On Being a Nuisance

My sculptor friend from Nova Scotia put it this way: “Airline travel in Canada is pleasant.  In the States, I feel like I’m a nuisance.”  If a sighted, exquisitely independent Canadian feels like a nuisance, where does that leave me?  I like to feel that my need for a little extra help does not make me a nuisance.  And if I feel I’m being treated as such, I try not to internalize it.  Blindness itself is a nuisance.  I don’t need any extra baggage.

Randy requires accommodation, but I don’t consider him a nuisance.  I simply nod and smile at questions like, “You mean that dog gets to ride in the cabin too?”  But when a fellow traveler tries to pass off Frisky their pet ferret as a bona fide service animal, I get riled.  I understand how people with disabilities come to be viewed with cynicism and distrust, like we’re all out to beat the system.  Our needs become degraded to the level of the scammers, for whom each whim becomes an entitlement.

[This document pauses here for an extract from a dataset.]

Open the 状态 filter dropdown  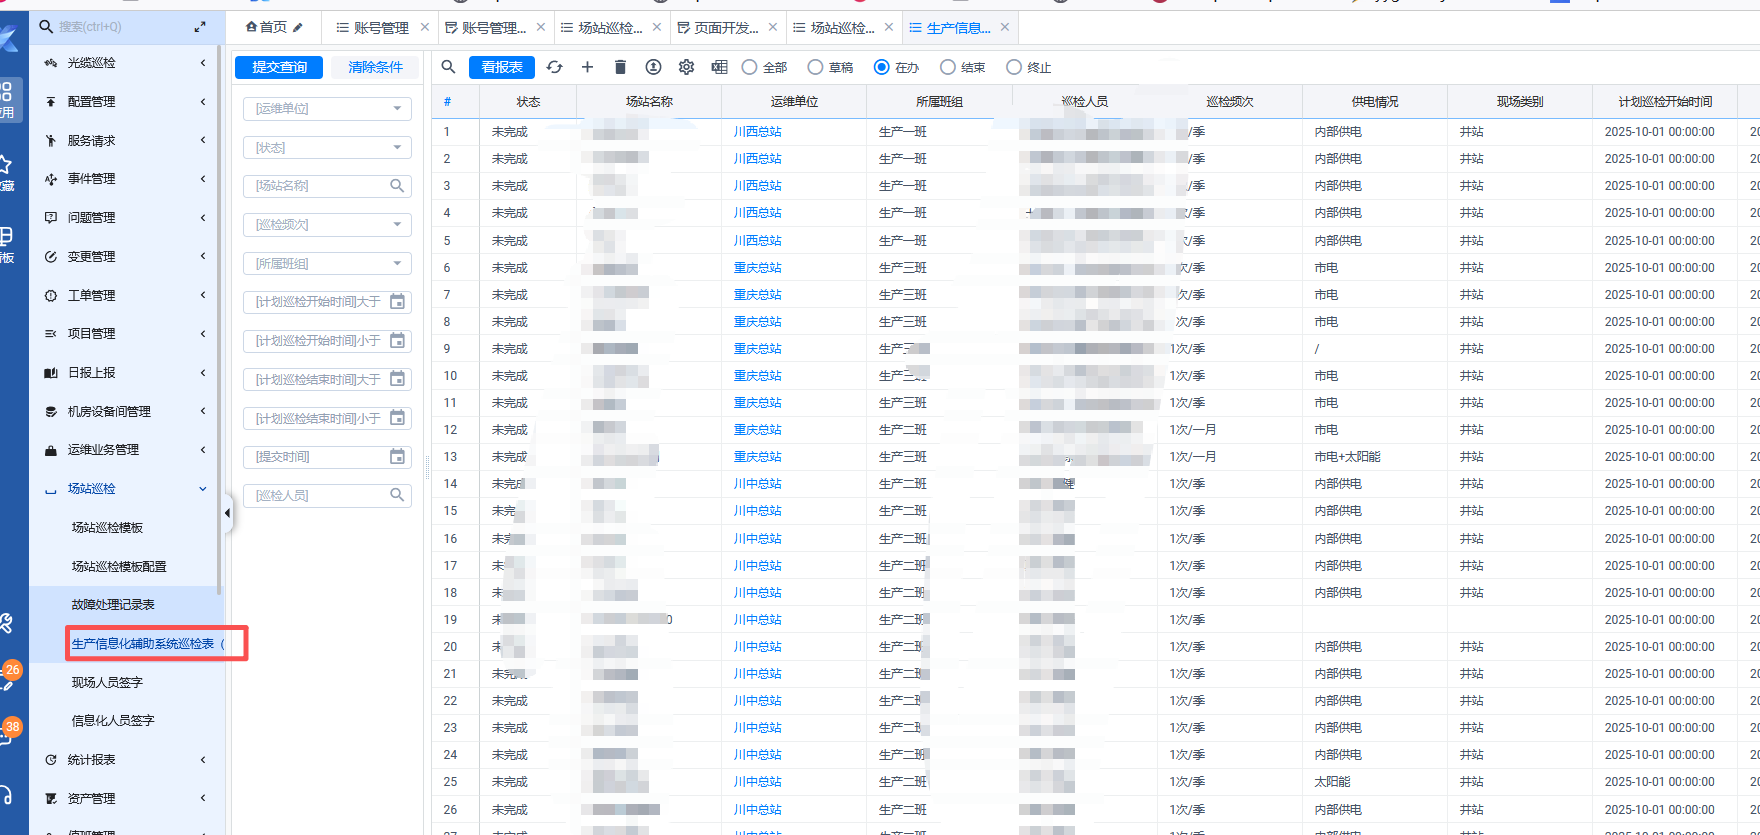pyautogui.click(x=327, y=147)
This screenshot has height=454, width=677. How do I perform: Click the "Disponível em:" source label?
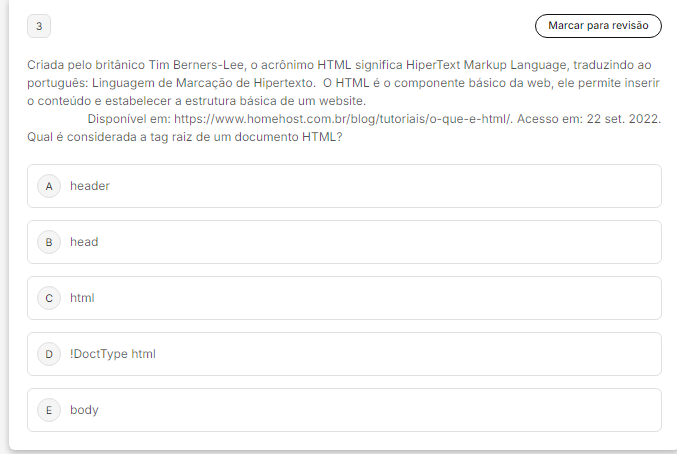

George said it best.  George was the O’Hare skycap who escorted me from gate to curb.  While we talked sports, George admonished travelers who blocked our path or distracted Randy from his work.  “Some people got no respect,” said George.

Travel is stressful.  So I practice patience and tolerance.  I respect rules and regulations.  I don’t blame the T.S.A. for making me get half-undressed at Security, nor to have my methodically packed stuff spread among nine plastic bins.  Measures seem extreme, but then so are folks who blow up planes to make their point. 

A little help and consideration get Randy and me safely home.  And we’re grateful for that help, for those who came before, those for whom being treated like a nuisance was a call for change.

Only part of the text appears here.